Quant aux travailleurs nocturnes, ils décrivent des missions difficiles ; les agents de la propreté urbaine subissent des agressions hebdomadaires avec jets de couches sales voire de boules de pétanque… Les femmes de ménage galèrent avec les transports en commun, les policiers municipaux accusent un manque d'effectifs (ils seraient 10 pour un effectif normal de 21, notent Les Orageuses), les pompiers passent trop de temps à gérer les ébriétés. Un chapitre est consacré aux quartiers populaires ; les jeunes s'y sentent oubliés, déjà parce que côté 38100, les lieux de fête et de culture se raréfient nettement par rapport au 38000, mais aussi parce qu'avec des lignes de bus qui s'arrêtent à 19 ou 20h, de toute façon, ils sont assignés à leurs quartiers.

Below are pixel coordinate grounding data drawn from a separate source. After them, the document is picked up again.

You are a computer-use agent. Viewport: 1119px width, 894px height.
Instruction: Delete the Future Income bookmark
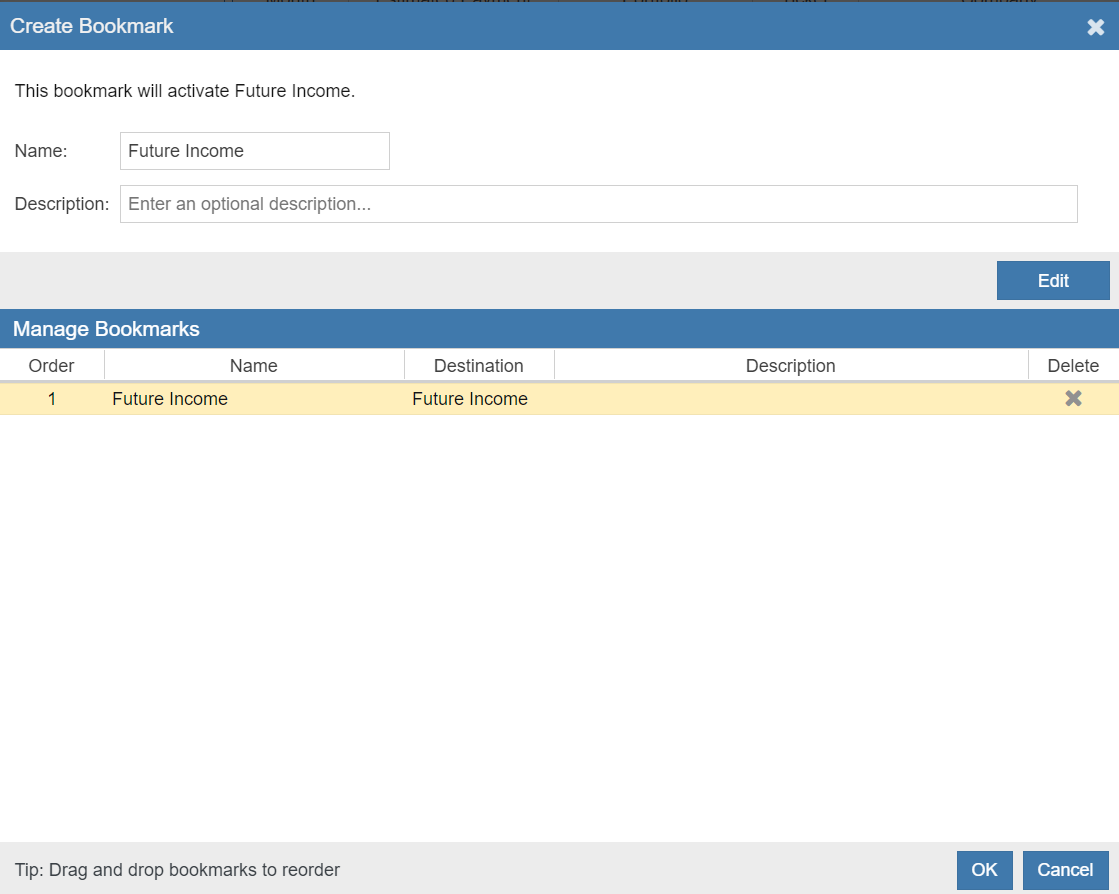1073,399
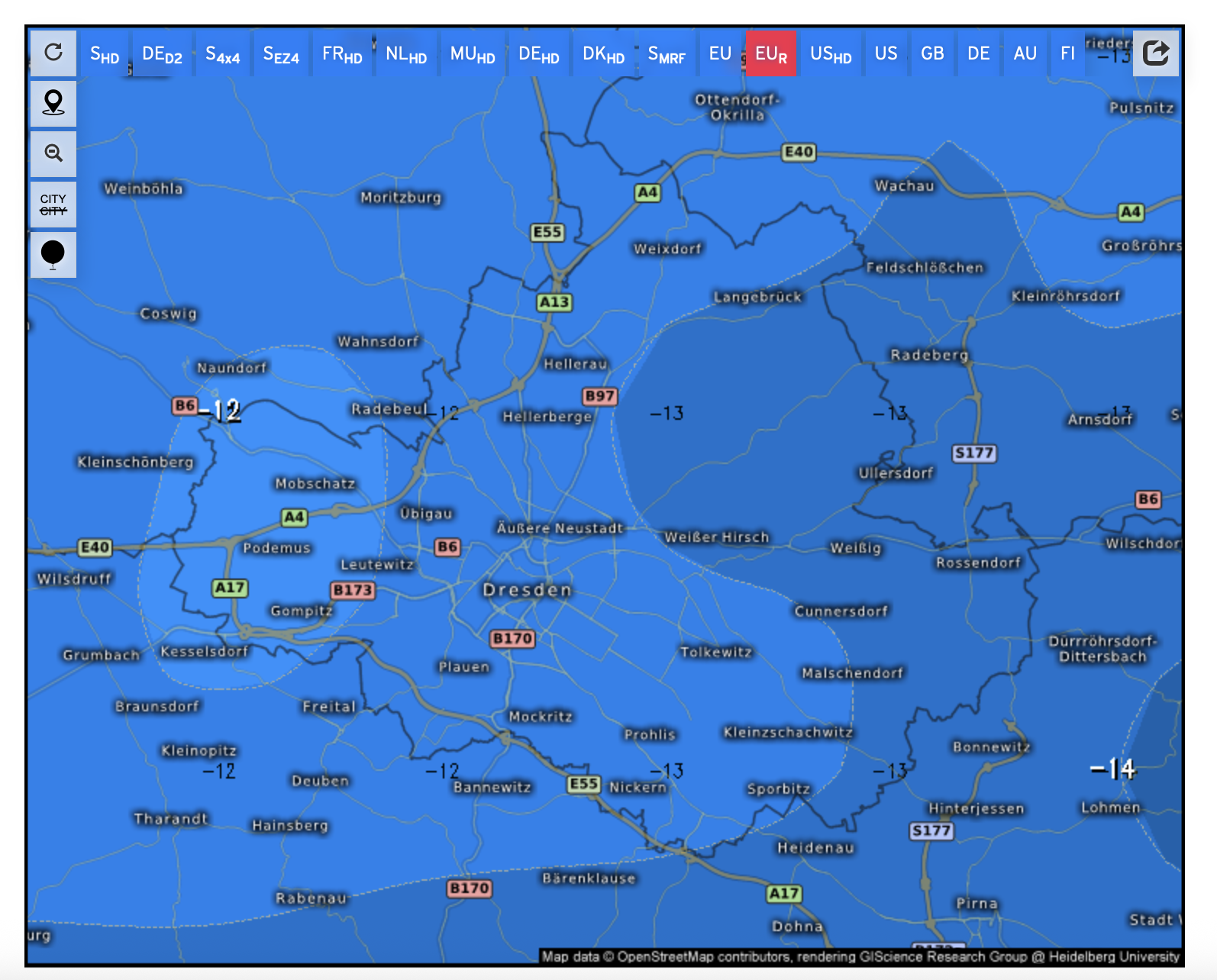Click the location pin icon

click(53, 103)
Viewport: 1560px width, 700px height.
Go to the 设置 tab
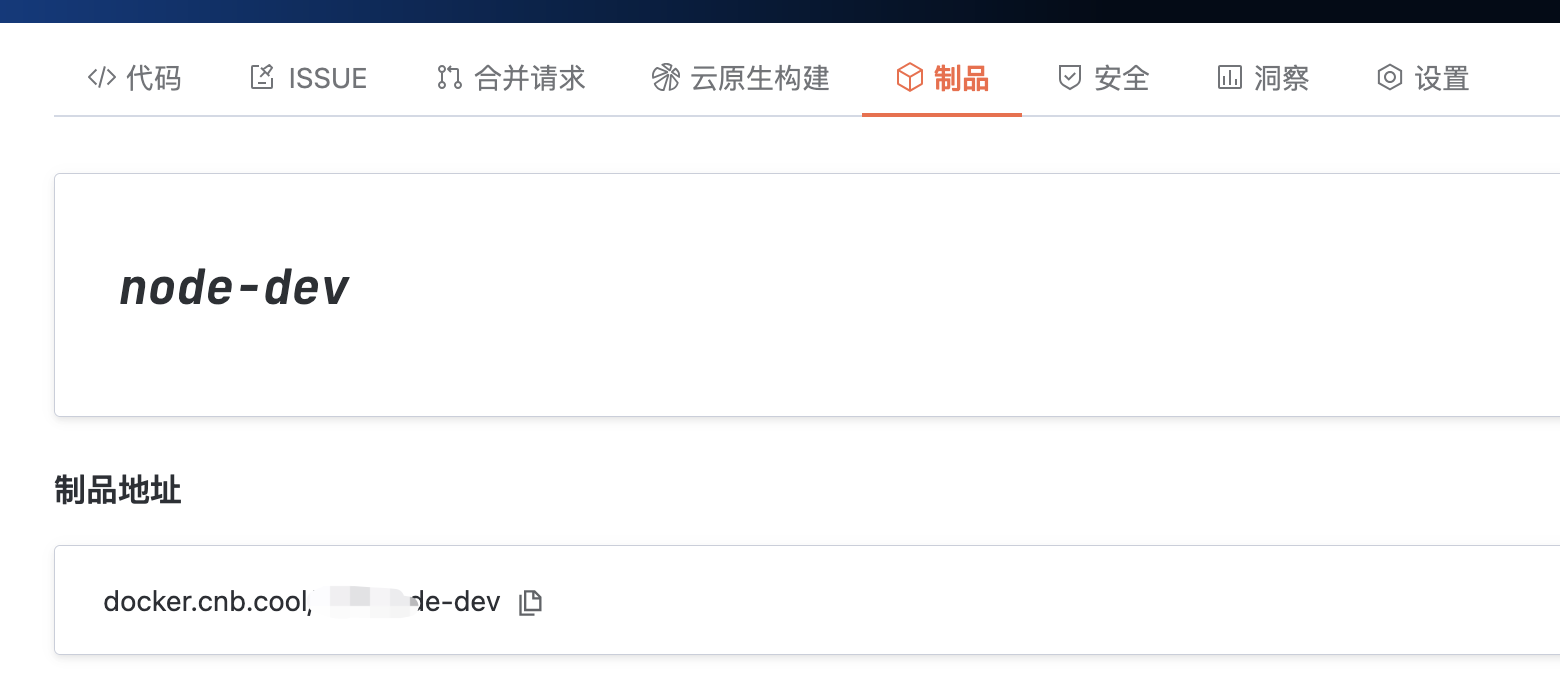(x=1442, y=78)
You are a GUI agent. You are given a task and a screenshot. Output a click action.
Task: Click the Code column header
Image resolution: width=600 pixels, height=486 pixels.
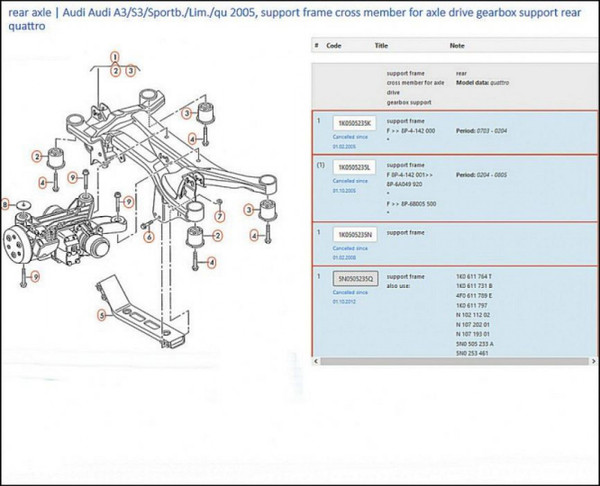click(334, 45)
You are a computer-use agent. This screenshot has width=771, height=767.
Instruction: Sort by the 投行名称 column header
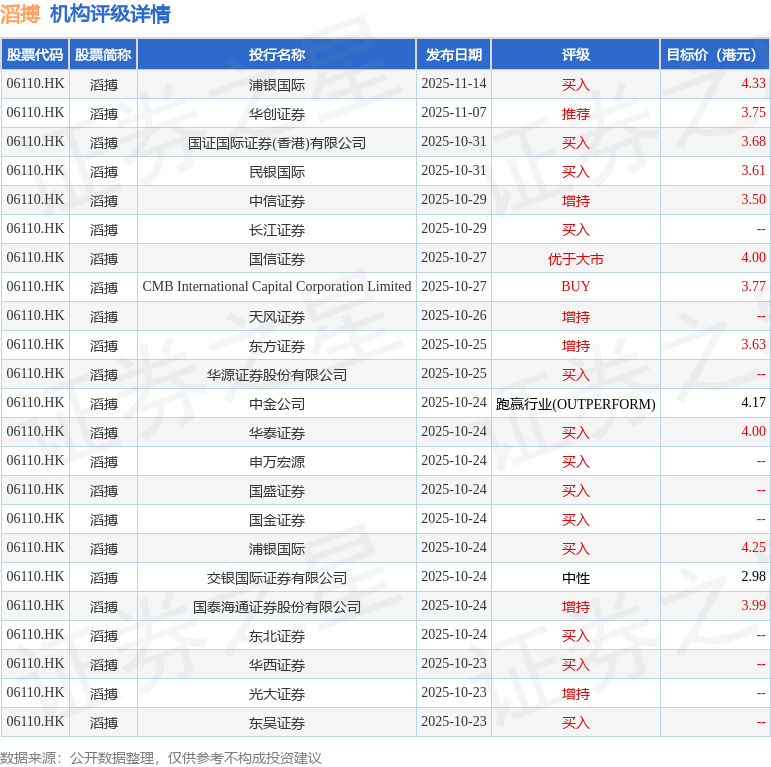(x=277, y=55)
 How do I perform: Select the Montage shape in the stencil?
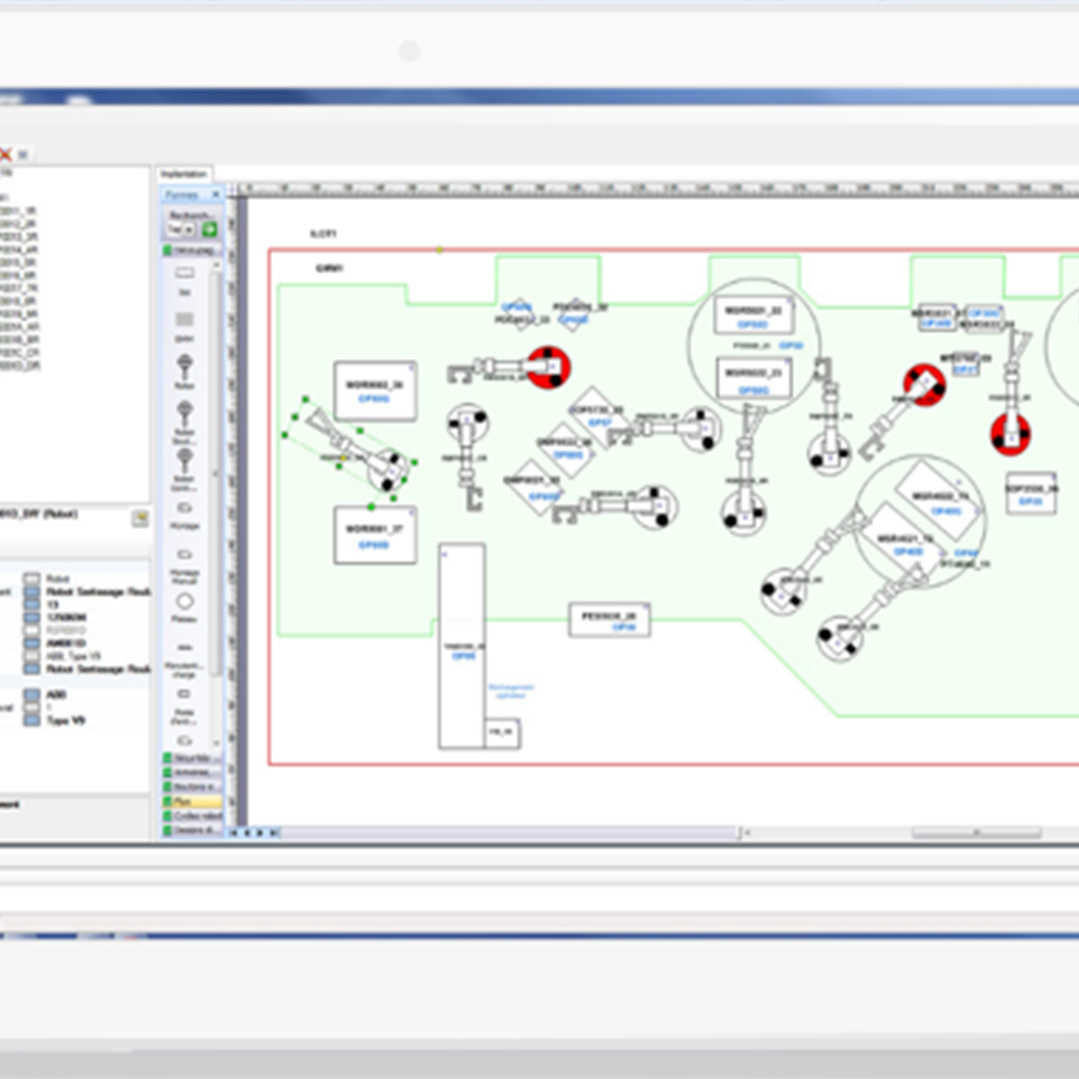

Il ressort de ce rapport, à peu près à tous les niveaux, que ce qui existe déjà est méconnu (par exemple, les bus peuvent déposer à la demande les personnes seules, le soir, tout près de chez elles) ou nécessite une meilleure coordination de tous les acteurs, et une meilleure lisibilité de qui fait quoi. Pour défricher tout ça, des groupes de travail ont bûché, lundi soir, sur différentes thématiques, et des commissions seront créées au mois de mai. Un plan d'action pour la nuit doit être soumis au conseil municipal à l'automne 2022.